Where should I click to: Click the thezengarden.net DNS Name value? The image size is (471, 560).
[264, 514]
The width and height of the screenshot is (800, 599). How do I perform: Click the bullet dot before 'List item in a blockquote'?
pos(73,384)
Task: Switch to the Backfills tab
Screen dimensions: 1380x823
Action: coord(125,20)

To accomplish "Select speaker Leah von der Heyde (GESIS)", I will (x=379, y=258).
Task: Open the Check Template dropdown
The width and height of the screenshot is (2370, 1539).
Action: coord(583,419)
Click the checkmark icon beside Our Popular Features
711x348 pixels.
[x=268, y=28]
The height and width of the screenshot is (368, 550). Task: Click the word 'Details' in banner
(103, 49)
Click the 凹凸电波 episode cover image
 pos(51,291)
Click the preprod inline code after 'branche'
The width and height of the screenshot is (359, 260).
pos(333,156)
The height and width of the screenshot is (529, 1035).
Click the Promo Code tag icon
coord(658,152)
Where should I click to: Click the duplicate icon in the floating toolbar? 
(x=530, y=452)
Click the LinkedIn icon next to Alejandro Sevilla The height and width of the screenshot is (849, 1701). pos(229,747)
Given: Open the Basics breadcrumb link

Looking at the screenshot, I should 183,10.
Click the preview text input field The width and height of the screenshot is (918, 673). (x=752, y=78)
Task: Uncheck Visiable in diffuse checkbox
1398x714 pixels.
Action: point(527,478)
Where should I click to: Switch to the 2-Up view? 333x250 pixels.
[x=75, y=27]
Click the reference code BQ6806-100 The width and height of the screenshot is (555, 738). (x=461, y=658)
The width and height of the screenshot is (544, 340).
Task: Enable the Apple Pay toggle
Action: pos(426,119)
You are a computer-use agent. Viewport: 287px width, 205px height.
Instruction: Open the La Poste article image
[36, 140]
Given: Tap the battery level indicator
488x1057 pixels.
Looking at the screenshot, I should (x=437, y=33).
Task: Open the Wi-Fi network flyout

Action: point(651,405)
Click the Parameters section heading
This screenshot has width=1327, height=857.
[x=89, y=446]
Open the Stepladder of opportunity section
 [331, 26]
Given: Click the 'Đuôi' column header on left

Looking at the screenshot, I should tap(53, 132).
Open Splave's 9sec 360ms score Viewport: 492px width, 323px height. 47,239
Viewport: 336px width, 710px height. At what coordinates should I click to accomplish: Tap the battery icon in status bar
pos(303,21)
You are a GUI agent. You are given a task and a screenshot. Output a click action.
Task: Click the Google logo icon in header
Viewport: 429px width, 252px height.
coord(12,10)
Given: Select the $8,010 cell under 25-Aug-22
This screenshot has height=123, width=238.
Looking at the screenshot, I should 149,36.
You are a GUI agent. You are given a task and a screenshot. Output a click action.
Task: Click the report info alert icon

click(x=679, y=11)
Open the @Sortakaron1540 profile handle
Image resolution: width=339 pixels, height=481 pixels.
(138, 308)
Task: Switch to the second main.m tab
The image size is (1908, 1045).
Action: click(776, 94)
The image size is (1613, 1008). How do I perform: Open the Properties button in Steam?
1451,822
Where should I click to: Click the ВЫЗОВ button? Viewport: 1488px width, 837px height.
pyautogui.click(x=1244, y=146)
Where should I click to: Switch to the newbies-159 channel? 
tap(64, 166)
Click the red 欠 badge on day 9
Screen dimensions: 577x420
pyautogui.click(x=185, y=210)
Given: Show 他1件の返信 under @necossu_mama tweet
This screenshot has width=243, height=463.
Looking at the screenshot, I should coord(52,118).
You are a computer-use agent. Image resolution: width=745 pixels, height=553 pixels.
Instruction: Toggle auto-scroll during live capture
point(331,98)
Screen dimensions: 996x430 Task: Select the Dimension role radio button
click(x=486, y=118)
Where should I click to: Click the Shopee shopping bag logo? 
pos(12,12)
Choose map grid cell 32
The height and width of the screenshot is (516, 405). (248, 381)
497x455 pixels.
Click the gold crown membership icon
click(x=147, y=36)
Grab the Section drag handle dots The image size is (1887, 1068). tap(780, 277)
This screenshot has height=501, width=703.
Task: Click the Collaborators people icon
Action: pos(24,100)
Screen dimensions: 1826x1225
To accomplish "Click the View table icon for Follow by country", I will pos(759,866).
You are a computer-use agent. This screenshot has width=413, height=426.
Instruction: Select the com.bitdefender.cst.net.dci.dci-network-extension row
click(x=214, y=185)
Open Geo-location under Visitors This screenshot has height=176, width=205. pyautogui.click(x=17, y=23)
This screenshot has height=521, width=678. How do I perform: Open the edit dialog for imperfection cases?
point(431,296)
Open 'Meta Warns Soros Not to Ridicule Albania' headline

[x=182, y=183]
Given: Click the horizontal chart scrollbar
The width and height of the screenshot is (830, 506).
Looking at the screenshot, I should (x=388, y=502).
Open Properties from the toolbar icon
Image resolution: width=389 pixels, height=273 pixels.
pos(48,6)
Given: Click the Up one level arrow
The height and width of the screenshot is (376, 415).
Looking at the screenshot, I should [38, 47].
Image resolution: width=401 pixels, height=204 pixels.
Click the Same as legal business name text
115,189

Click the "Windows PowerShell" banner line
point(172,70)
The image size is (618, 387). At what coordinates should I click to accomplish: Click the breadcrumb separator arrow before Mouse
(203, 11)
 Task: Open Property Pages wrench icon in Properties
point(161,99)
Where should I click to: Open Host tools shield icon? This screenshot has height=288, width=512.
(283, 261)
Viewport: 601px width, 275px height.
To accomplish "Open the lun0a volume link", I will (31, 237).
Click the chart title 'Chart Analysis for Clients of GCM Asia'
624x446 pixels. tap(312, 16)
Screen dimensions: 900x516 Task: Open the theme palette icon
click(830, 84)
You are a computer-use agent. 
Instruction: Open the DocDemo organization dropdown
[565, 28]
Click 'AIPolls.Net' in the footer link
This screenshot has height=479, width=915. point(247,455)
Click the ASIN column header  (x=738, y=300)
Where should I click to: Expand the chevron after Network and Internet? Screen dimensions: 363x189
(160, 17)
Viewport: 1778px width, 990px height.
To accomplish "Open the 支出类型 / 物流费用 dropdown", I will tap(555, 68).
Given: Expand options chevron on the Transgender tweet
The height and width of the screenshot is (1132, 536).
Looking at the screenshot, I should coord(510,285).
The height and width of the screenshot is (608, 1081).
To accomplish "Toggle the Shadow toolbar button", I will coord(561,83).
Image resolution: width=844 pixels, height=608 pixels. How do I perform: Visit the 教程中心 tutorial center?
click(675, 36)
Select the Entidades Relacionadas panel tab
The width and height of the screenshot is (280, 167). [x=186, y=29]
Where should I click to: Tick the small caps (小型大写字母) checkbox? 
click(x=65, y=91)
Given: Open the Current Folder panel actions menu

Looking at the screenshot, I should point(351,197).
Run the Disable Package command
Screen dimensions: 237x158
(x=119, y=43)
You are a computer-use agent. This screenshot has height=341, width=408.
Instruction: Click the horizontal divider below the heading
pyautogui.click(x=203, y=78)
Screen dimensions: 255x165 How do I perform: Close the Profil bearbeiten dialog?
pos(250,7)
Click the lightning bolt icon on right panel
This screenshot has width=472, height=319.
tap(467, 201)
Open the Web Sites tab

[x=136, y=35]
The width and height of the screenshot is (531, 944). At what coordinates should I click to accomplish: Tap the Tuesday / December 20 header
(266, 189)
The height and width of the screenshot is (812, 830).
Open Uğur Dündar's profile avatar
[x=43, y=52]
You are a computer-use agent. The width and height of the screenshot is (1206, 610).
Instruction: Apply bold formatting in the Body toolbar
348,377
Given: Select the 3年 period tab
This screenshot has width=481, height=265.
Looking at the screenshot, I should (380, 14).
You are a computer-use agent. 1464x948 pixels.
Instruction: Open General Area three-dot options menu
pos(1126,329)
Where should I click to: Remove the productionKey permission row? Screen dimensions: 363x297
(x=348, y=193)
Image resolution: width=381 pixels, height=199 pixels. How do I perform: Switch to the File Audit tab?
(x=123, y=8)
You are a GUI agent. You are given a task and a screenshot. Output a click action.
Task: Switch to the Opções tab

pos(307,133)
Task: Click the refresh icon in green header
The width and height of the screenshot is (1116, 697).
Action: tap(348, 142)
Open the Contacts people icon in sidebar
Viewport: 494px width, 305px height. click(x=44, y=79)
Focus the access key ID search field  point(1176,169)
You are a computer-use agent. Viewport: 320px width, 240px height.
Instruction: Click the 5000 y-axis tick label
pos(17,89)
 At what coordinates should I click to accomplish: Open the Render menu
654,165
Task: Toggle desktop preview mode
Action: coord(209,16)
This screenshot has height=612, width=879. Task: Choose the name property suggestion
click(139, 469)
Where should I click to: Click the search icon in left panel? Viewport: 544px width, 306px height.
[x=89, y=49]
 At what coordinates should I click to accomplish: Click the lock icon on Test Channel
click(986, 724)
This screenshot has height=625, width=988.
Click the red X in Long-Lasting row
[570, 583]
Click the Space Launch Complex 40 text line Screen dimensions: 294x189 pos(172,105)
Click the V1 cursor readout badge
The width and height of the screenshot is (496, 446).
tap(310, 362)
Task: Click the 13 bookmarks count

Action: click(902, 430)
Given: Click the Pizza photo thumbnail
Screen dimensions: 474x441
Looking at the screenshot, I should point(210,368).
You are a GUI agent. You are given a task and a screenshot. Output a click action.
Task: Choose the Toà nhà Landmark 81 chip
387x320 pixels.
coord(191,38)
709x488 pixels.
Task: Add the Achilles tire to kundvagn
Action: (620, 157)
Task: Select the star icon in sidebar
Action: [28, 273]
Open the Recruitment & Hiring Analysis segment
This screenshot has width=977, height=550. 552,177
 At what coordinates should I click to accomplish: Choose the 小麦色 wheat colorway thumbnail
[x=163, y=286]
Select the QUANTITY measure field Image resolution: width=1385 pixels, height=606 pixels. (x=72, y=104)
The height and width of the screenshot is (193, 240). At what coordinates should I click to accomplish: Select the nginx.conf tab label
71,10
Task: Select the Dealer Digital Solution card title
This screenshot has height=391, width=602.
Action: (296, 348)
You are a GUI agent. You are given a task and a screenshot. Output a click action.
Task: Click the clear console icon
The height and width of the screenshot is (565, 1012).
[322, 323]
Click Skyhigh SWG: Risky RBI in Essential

—————

Required work
Report each line above that contains the word "options", reproducing every such line in full.

Output for this task
Given: Expand options chevron on the Transgender tweet
Instruction: Open General Area three-dot options menu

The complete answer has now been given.